___ Page extract ___

As noted above, the toe sleeve 40 is typically a differential opening sleeve. FIGS. 2A-2B illustrate an example of a toe sleeve 40 according to the prior art in closed and opened conditions. The toe sleeve 40 includes a housing 42 with an internal bore 44. A sleeve 46 disposed in the housing's bore 44 is held sealed in a closed position (FIG. 2A) relative to ports 48 by shear pins 47 or the like. When pressure is increased in the bore 44 relative to the external pressure to a predetermined level, the shear pins 47 break, and the sleeve 46 slides open relative to the ports 48 (FIG. 2B) by decreasing the volume of a sealed chamber 45. Despite the effectiveness of such a toe sleeve 40 of FIGS. 2A-2B for a wellbore system (20) as in FIG. 1, it is possible for the toe sleeve 40 to have difficulty opening when the sleeve 40 has been exposed to cement allowed to cure when the system (20) is cemented in the wellbore (10) in a manner as described above.

The subject matter of the present disclosure is directed to overcoming, or at least reducing the effects of, one or more of the problems set forth above.

A fracture completion system of the present disclosure includes a toe assembly deployed in a wellbore on a casing string. The casing string and toe assembly are run into the wellbore while the toe assembly is in a first operational condition that allows for washdown. Once deployed in the wellbore, the casing string is cemented in the wellbore when the toe assembly is configured in a second operational condition. In this second condition, a packing element isolates a downhole portion of the toe assembly from the uphole extent of the casing string cemented in the wellbore 10. After cementing the casing string in the wellbore, the toe assembly is configured for a third operational condition in which fluid communication is allowed from the casing string and the toe assembly to the wellbore downhole of the set packing element.

In one implementation, a fracture apparatus for a wellbore has a toe assembly disposed on a casing string in the wellbore. A packing element disposed on the toe assembly separates an uphole port on the assembly from a downhole port on the assembly. A bypass port disposed on the toe assembly downhole of the downhole port can communicate the toe assembly and the casing string with the wellbore.

An inner sleeve is movably disposed in the toe assembly and can be moved from a first condition to a second condition during operations. When the inner sleeve is in the first condition for inserting the casing string and the toe assembly in the wellbore, fluid flow down the casing string can communicate out of the bypass port. At the same time, the uphole port of the assembly is closed by the inner sleeve. Flow out of the downhole port of the assembly is obstructed by a temporary obstruction (e.g., rupture disc) and/or seals.

___ Raw records ___

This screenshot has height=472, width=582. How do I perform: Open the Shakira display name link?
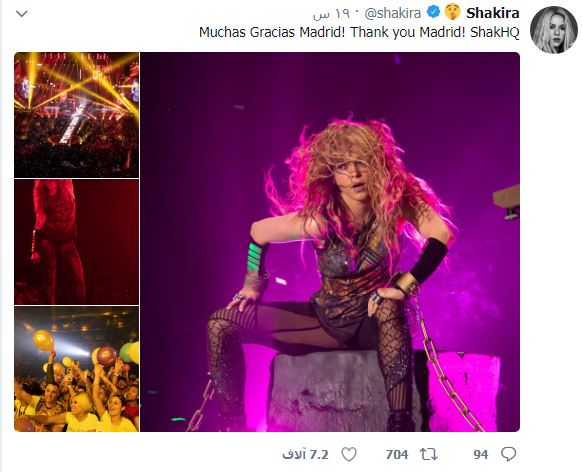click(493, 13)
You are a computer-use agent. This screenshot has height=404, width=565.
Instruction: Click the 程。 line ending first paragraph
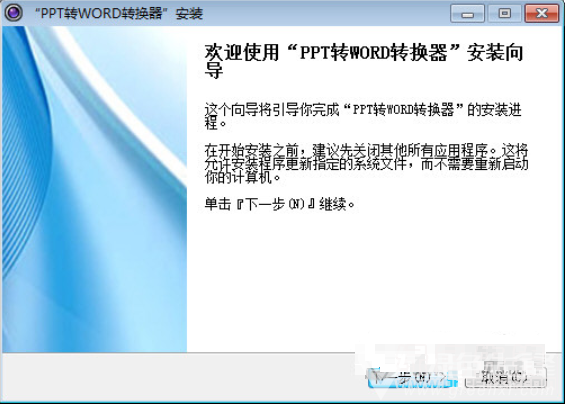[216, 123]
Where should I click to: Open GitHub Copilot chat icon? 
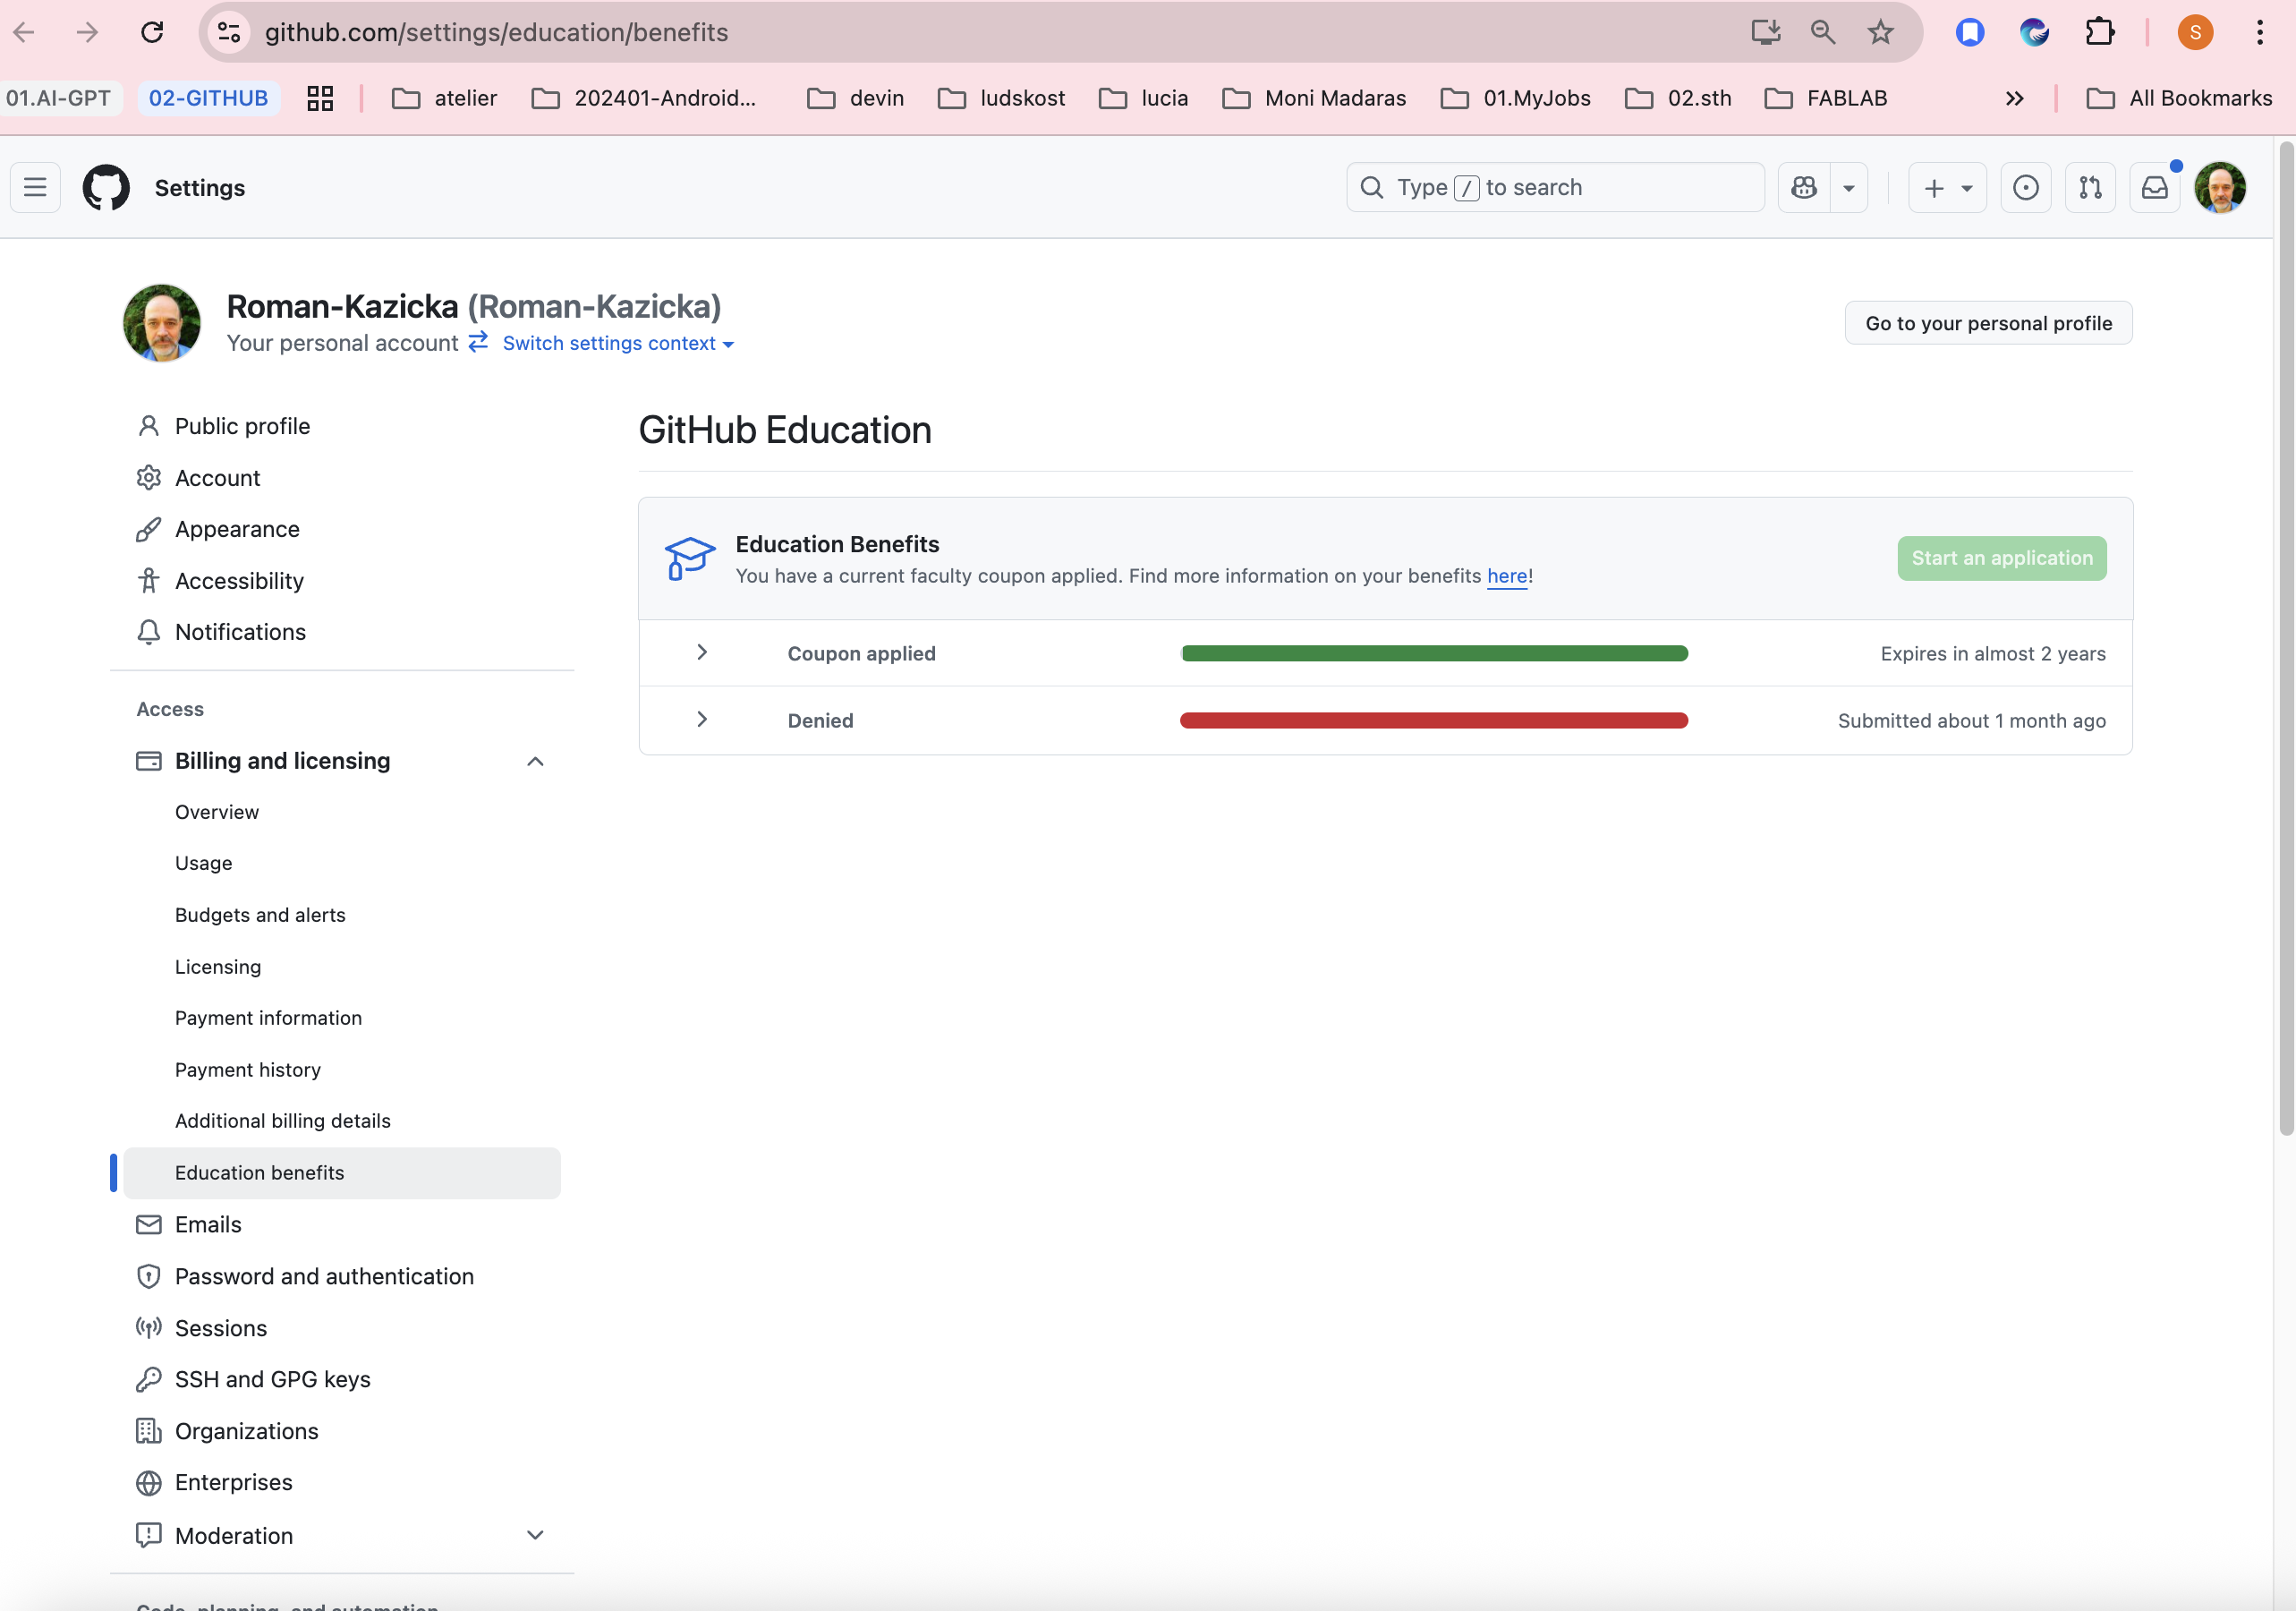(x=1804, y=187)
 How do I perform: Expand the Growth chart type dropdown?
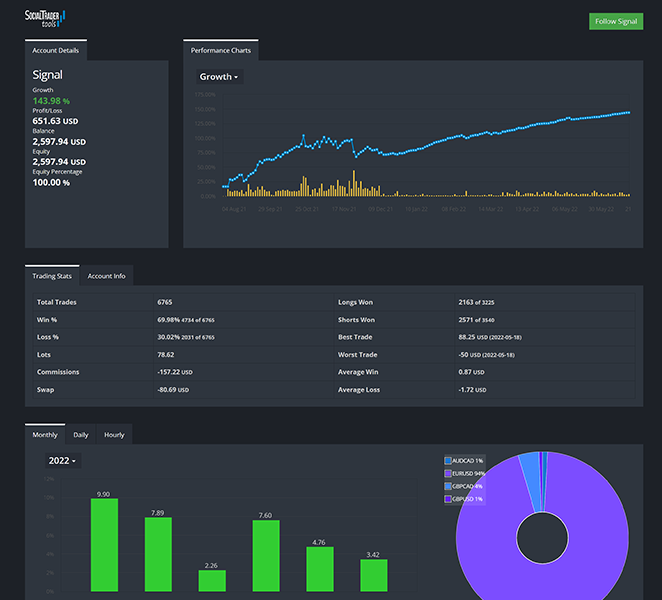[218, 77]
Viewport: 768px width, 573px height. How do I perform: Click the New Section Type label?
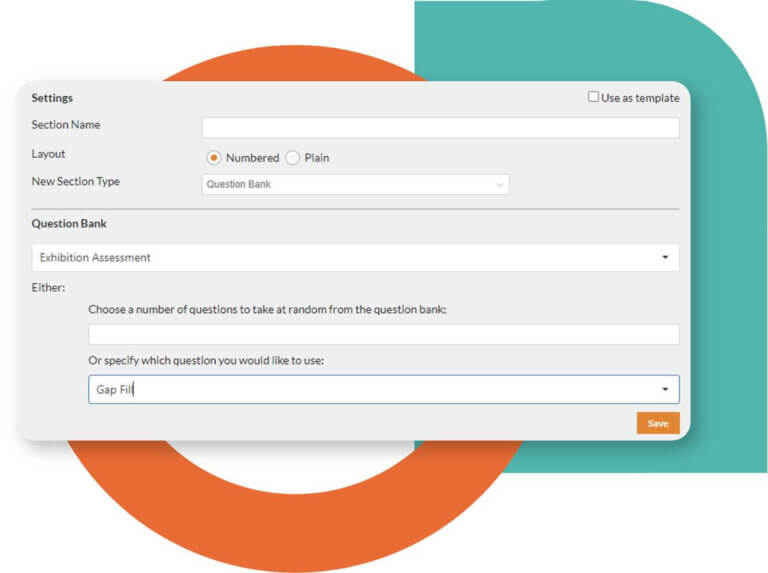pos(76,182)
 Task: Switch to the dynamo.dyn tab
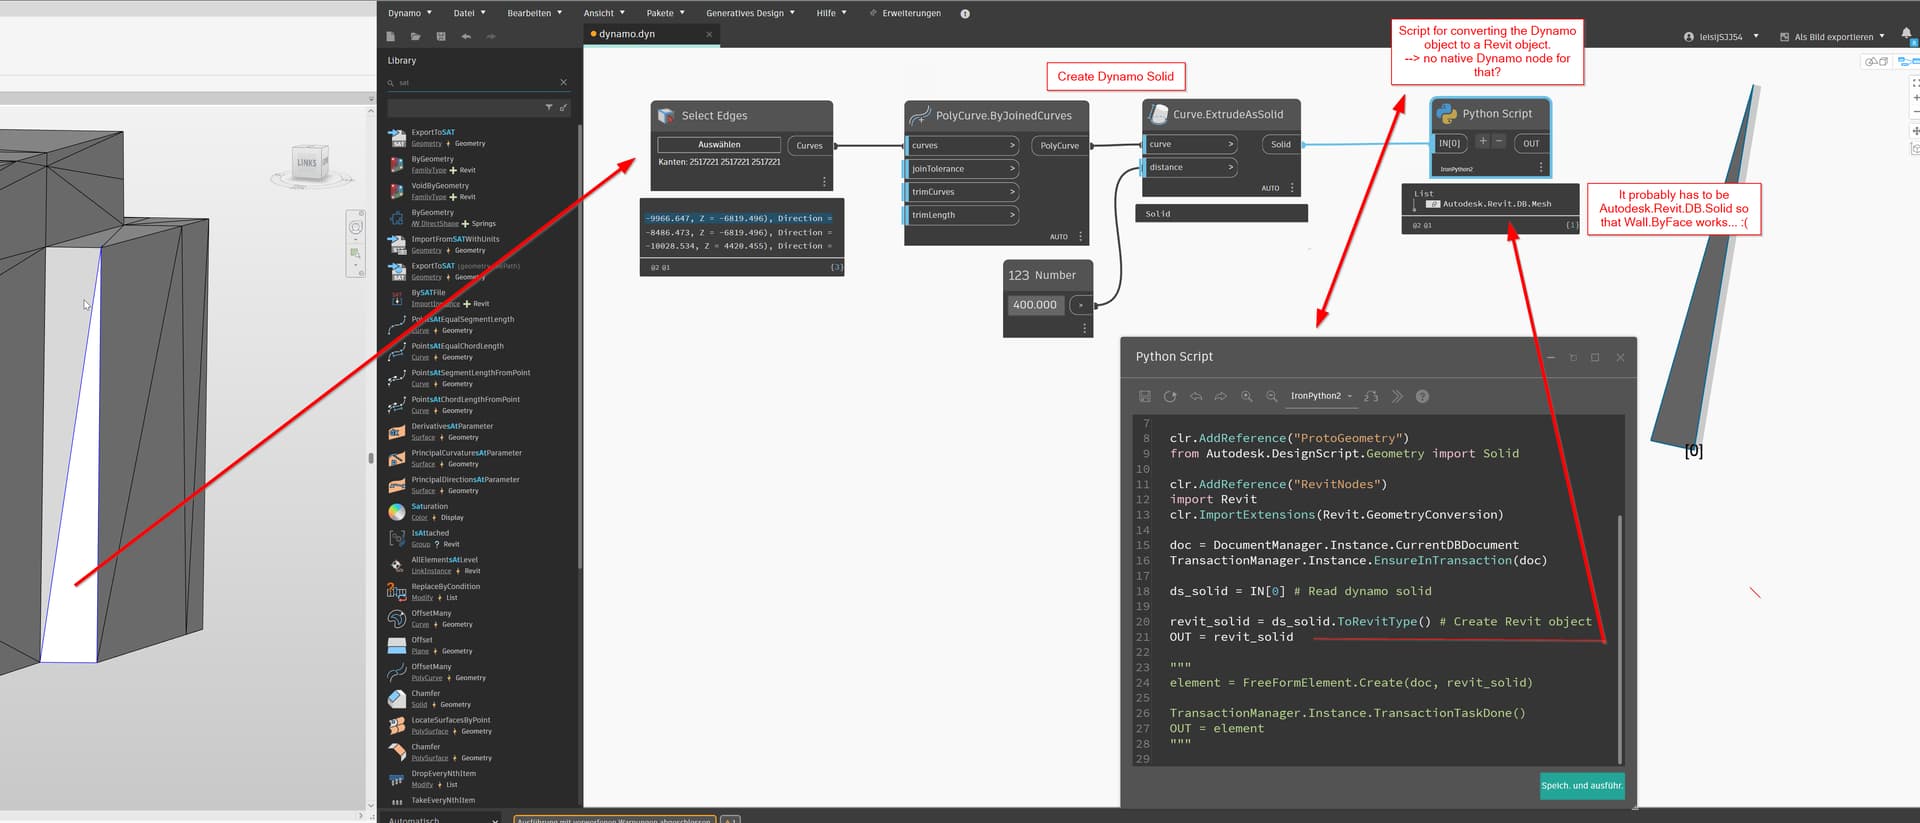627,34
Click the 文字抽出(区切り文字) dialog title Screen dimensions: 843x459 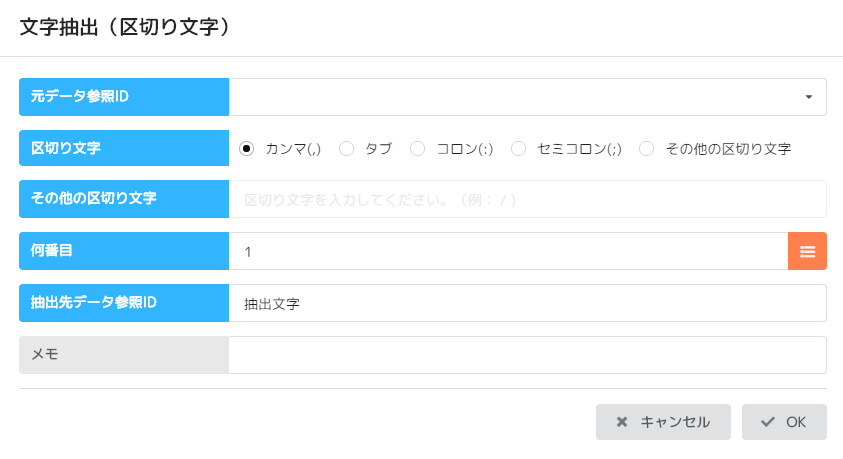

___

Given request 1> Repeat the toe sleeve patent excerpt, starting with "The subject matter" and going on through "set forth above.".
Given request 2> In the toe sleeve patent excerpt, what holds sleeve 46 sealed in its closed position relative to ports 48?
Given request 3> Pick up the toe sleeve patent excerpt after its last sentence and continue it.
The records stand on their own and have no connection to the toe sleeve patent excerpt.

Final result 1>
The subject matter of the present disclosure is directed to overcoming, or at least reducing the effects of, one or more of the problems set forth above.

Final result 2> Shear pins 47 or the like.

Final result 3>
To perform cementation, a seating plug or ball is deployed downhole to move the inner sleeve from its first condition to a second condition. In this second condition, the packing element on the toe assembly is set. Fluid flow is permitted from the assembly's upper port, while fluid flow out of the second ports is still prevented by the temporary obstruction and/or seals. Additionally, flow out of the bypass is prevented by the inner sleeve. While the toe assembly is in the second condition, cement pumped down the casing string to the toe assembly exits the upper port to cement the casing in the wellbore above the set packing element.

Finally, the toe assembly is set in a third operational condition for permitting fluid communication. A dart or plug is deployed downhole to the inner sleeve. Fluid pressure applied to the inner sleeve against the seated dart then moves the inner sleeve to close off fluid commutation through the uphole port. The seated dart can include a rupture disc, valve, or the like in an internal passage of the dart. In this way, fluid pressure applied from the surface can open flow through this dart. Additionally, the fluid flow can burst the temporary obstruction and/or bypass the seals of the downhole port on the toe assembly to permit fluid flow from the casing string to the wellbore downhole of the packing element.

In another implementation, a fracture completion system of the present disclosure includes a toe assembly deployed in a wellbore on a casing string. The toe assembly includes a float shoe, a toe sleeve, and a stage tool with a packer.

The casing string and toe assembly are run into the wellbore while the toe assembly is in a first operational condition that allows for washdown. Once deployed in the wellbore, an opening plug is deployed downhole in advance of cement. The plug engages an opening seat on the stage tool and shifts an internal sleeve to an intermediate position. Inflation channels in the stage tool then inflate the inflatable packer element on the stage tool to isolate the toe sleeve and float shoe from the casing string uphole.

When a setting pressure is reached, inflation of the packer element is stopped, and the stage tool's ports are opened so cement can pass out of the stage tool and into the annulus above the set packer. After cementing the casing string in the wellbore, a closing plug is deployed down the casing string to a closing seat in the stage tool. Applied pressure behind the seated plug then closes the stage tool.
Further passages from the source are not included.